DOCUMENT SECTION Block Start
With a 15-0 vote, ACIP endorsed a two-dose primary series of the mRNA vaccine for kids ages 6-11 years (50 mcg per dose) and adolescents ages 12-17 (100 mcg per dose). The recommendation now awaits approval from CDC Director Rochelle Walensky, MD, MPH.
The recommendation was largely expected, and followed FDA’s emergency use authorization last week. Until then, only Pfizer/BioNTech’s mRNA vaccine had been authorized and recommended for these age groups.
At Thursday’s meeting, ACIP members considered safety and efficacy data on Moderna’s vaccine, which was primarily studied during periods where the ancestral SARS-CoV-2 and Delta strains were predominant, in teens and the younger kids, respectively. In both groups, the vaccine was effective against severe disease and hospitalization.
“We know that the benefits outweigh the risks for mRNA COVID-19 vaccine in all ages,” said Sara Oliver, MD, of the CDC’s National Center for Immunization and Respiratory Diseases, during the meeting. “Receipt of this primary series continues to be the safest way to prevent serious COVID-19.”
Oliver emphasized that serious outcomes with COVID-19 do not spare kids. The Omicron wave was accompanied by a surge in hospitalizations among children, and she pointed to 189 COVID-related deaths in kids 5-11 years and 443 in kids 12-17 throughout the course of the pandemic.
Several ACIP members raised questions about the intervals between the first and second dose of the Moderna vaccine, as such an approach may reduce the risk of myocarditis associated with the vaccine. Some evidence suggests the Moderna vaccine carries a higher risk of myocarditis or pericarditis than Pfizer’s vaccine, though CDC experts cautioned that these findings are not consistent in all U.S. monitoring systems.
Among close to 55 million doses of Pfizer’s vaccine administered to individuals ages 5-17 years, the rare adverse event has been observed in at least 635 children, according to the CDC. Risk is typically higher among children ages 12-17, in boys, and after the second dose. Among kids age 5-11, there were no signals detected.
In a presentation on clinical considerations, Elisha Hall, PhD, of the CDC’s National Center for Immunization and Respiratory Diseases, said that although the current recommendation is for a 4-week gap between the first and second doses, the CDC will likely be recommending an 8-week interval for adolescent males. (The CDC also recommends shorter dose intervals for children who are immunocompromised.)
DOCUMENT SECTION Block End
SOURCE DATA Block Start
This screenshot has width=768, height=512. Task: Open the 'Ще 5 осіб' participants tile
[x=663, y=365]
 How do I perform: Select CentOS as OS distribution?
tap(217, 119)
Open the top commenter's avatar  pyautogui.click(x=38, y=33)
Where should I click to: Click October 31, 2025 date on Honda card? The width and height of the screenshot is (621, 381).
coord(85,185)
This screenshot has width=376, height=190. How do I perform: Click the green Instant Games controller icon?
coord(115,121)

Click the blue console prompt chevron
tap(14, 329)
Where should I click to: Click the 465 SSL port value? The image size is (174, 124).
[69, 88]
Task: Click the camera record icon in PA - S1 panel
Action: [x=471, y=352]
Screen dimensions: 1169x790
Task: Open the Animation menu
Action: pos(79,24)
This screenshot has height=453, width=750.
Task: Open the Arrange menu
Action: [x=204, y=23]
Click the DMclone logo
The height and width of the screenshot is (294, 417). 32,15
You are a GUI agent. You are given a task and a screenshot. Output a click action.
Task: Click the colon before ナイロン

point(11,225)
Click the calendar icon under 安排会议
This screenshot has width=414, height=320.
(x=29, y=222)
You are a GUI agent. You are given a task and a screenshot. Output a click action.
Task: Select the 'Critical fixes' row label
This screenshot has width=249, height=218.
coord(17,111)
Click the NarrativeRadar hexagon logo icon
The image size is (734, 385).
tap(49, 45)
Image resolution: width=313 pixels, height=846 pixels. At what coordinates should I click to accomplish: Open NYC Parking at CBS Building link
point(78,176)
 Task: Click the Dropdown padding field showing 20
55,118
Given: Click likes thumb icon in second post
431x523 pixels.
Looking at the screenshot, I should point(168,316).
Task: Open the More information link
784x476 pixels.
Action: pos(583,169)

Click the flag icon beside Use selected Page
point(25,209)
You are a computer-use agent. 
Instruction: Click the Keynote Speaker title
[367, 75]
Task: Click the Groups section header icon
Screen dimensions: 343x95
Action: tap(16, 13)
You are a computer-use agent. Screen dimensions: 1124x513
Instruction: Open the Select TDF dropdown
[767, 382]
SOURCE DATA Block End
ABOUT THIS EXERCISE:
Please continue the article on the ACIP vote for Moderna's COVID-19 vaccine in children and adolescents, picking up after its last paragraph.

ANSWER SECTION:
Some of the ACIP members expressed confusion about the product labels on Moderna’s vaccines in each age group. The product authorized for kids 6-11 will have the same color cap as the vaccine for children ages 6 months to 5 years, but a different color border to distinguish the higher concentration. For the product authorized for kids ages 12-17, it will have the same label as the adult vaccine, as it is the same dose.
“I am … concerned about vaccine administration errors,” said Matthew Daley, MD, chair of ACIP’s working group. Others echoed concerns about administration blunders, encouraging more resources for providers and further clarification on labeling from the manufacturer.
Safety and efficacy data for Moderna’s vaccine in this younger population came from two ongoing phase II/III clinical trials (study mRNA-1273-P203 for adolescents ages 12-17 and study mRNA-1273-P204 for kids ages 6-11 years). The studies included nearly 8,000 kids in total.
Among participants ages 12-17, vaccine efficacy was 93.3% (95% CI 47.9-99.9) during a time when the ancestral and Alpha strains were predominant. Among the younger group, vaccine efficacy was 76.8% (95% CI -37.3 to 96.6) during a period when Delta was most prevalent.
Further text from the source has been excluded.